İzmir Şehir Hastanesi Mahkûm Servisi, İzmir’in en büyük mahkûm servisi olmasına rağmen hâlâ izolasyon odasına sahip değil. Bu eksiklik, aktif tüberküloz (TBC) hastasının servise kabul edilmesiyle sağlık güvenliğini ciddi şekilde tehdit ediyor.
Birlik Sağlık Sen Genel Başkan Yardımcısı Hüseyin Kucur, duruma tepki göstererek, “Tüberküloz gibi bulaşıcı bir hastalığın izolasyonsuz ortamda tedavi edilmesi insan hayatını hiçe saymakla eşdeğerdir” dedi.
Sağlık çalışanları ve kolluk güçleri risk altında
Kucur, açıklamasında şu ifadeleri kullandı:
“Bugün risk altında sadece mahkûmlar değil; infaz koruma memurları, jandarma personeli ve fedakâr sağlık çalışanlarımız da ciddi bir tehlike altında. Her biri ailesine sağ salim dönmek isterken sistemin ihmali hayatlarını riske atıyor.”
Üç bakanlığa acil çağrı
Birlik Sağlık Sen, Sağlık Bakanlığı, Adalet Bakanlığı ve İçişleri Bakanlığı’na çağrı yaparak, izolasyon odası eksikliğinin derhal giderilmesini talep etti:
- İzmir Şehir Hastanesi Mahkûm Servisi’ne izolasyon odası kazandırılmalı.

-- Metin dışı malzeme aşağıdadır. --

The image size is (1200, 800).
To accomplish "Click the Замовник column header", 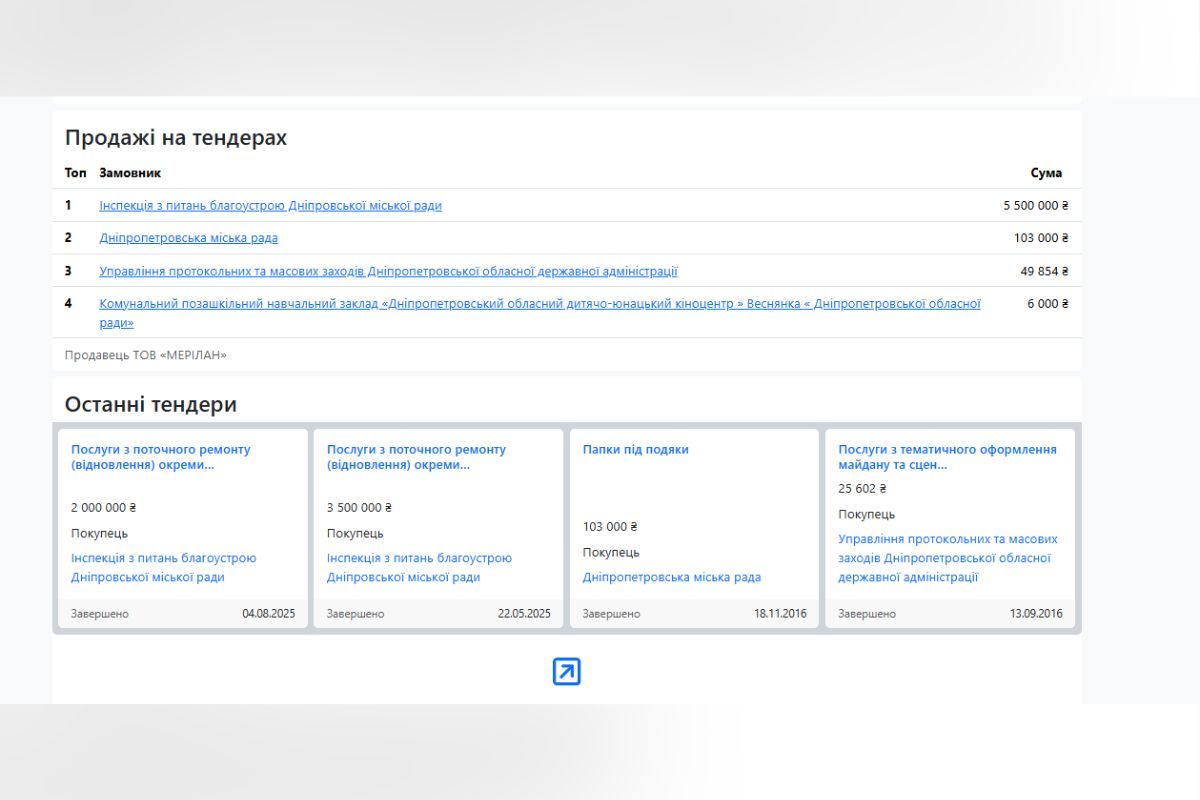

- Bulaşıcı hastalığı bulunan mahkûmların kontrolsüz biçimde servise kabulü durdurulmalı.
- Sağlık çalışanlarının, kolluk kuvvetlerinin ve mahkûmların sağlığı güvence altına alınmalı.
“İhmal değil, önlem alın”
Kucur sözlerini, sağlık çalışanlarının güvenliğinin kırmızı çizgileri olduğunu vurgulayarak tamamladı:
“Bizler sağlık çalışanlarının sesiyiz. Canını siper eden meslektaşlarımız, ihmalkârlığın değil; vefanın ve korumanın muhatabı olmalıdır. Devletimizden beklentimiz nettir: İhmal değil, önlem alın!”